From theatrics to ruin. Rotting Christ have a slightly different take on the big output of performance. Their music is incredibly dark and atmospheric, laying waste to society with the drowning chants of guitars and scathing vocal rhythms. This is perhaps the darkest point of the evening. Extreme Metal taking the darkest of touches of Black Metal into something quite inspiring. Their performance is perhaps unique in being minimal but utterly charismatic. Filling the venue with the dark lights and smoke that they surround themselves with. Perhaps this was always going to be the case, their music having a dark ritual taste as if casting a curse, surrounded by candles as the world crashes around you. Songs like 'dub-sag-ta-ke', 'Fire, God and Fear' and 'Apage Satana' perhaps exemplify this atmospheric approach the most. Ringing out powerfully through the crowds. They brought a variety of songs to the stage including a few from early releases, 'The Sign of Evil Existence' as a bit of a crowd pleaser, but their performance is kept to more recent tracks and despite the powerful atmosphere, tends to blend together. 
Moonspell on the other hand, have a much clearer narrative to their performance. Songs being separated by Fernando Ribeiro talking to the crowd, perhaps sometimes too much about the songs. They power into their set with costumes, set and with an accompanying lantern. But, despite this the theatrics feel a little left behind for a more musically focused approach. Many songs come from their new album 1755, but there are a few more crowd pleasers through the event. The energy and force that they bring to these songs will never fall too far from grace. Their engagement with their material and audiences makes for a riveting show. But, there is a sense that they're restricted, not quite seeing everything that they could have been. Whether it was the material or the set, there is just something that is being held back.

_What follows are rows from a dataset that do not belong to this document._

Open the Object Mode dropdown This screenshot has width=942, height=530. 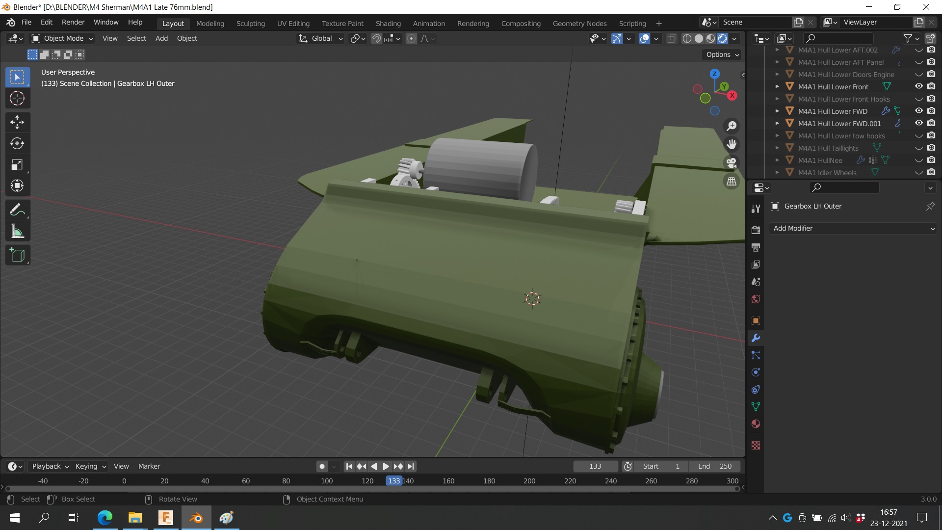tap(62, 38)
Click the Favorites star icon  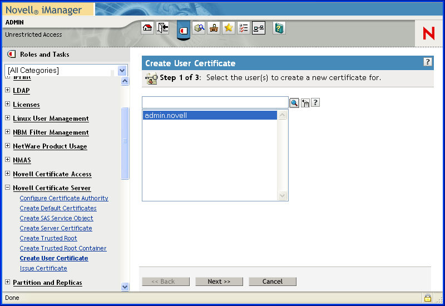[229, 28]
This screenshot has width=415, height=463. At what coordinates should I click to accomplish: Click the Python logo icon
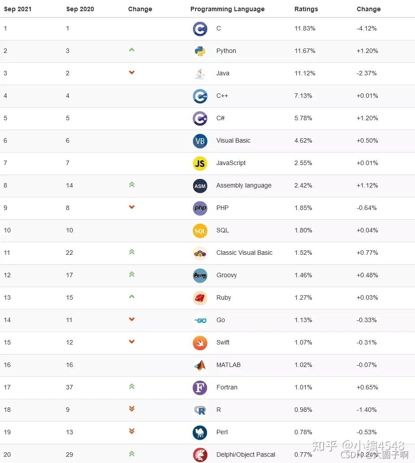tap(200, 51)
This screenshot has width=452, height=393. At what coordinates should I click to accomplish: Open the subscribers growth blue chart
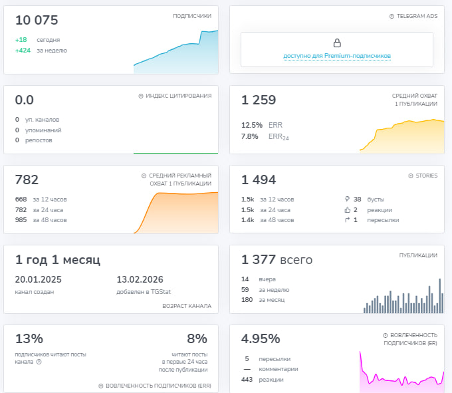(x=176, y=52)
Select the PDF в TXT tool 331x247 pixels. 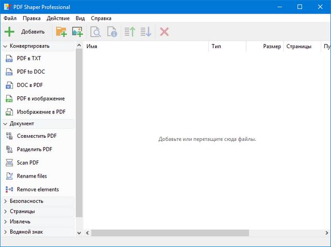pos(29,59)
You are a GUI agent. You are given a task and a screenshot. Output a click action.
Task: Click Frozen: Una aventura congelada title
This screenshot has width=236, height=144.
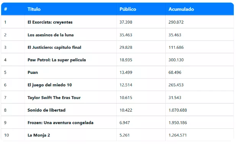[x=60, y=123]

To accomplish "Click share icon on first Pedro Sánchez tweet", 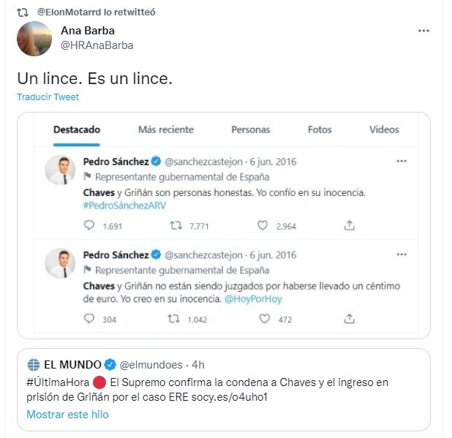I will (350, 226).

Fortunately, Moonspell have a remarkable presence, commanding the stage like the true veterans that they are. Each song is pounded out with a precision and a natural strength. Ever listened to songs that effortlessly flow from the soul? The dark majesty of Moonspells music doesn't fall on death ears. They start strong and finish stronger. 'Mephisto' and 'Vampiria' are parituclar highlights with their natural bravado, melody and a virtuoso sense of Metal. Moonspell are veterans of their craft, delighting fans with a striking encore including 'Full Moon Madness' as a powerful showstopper; and it is with a heavy heart that Moonspell brought it all to an end.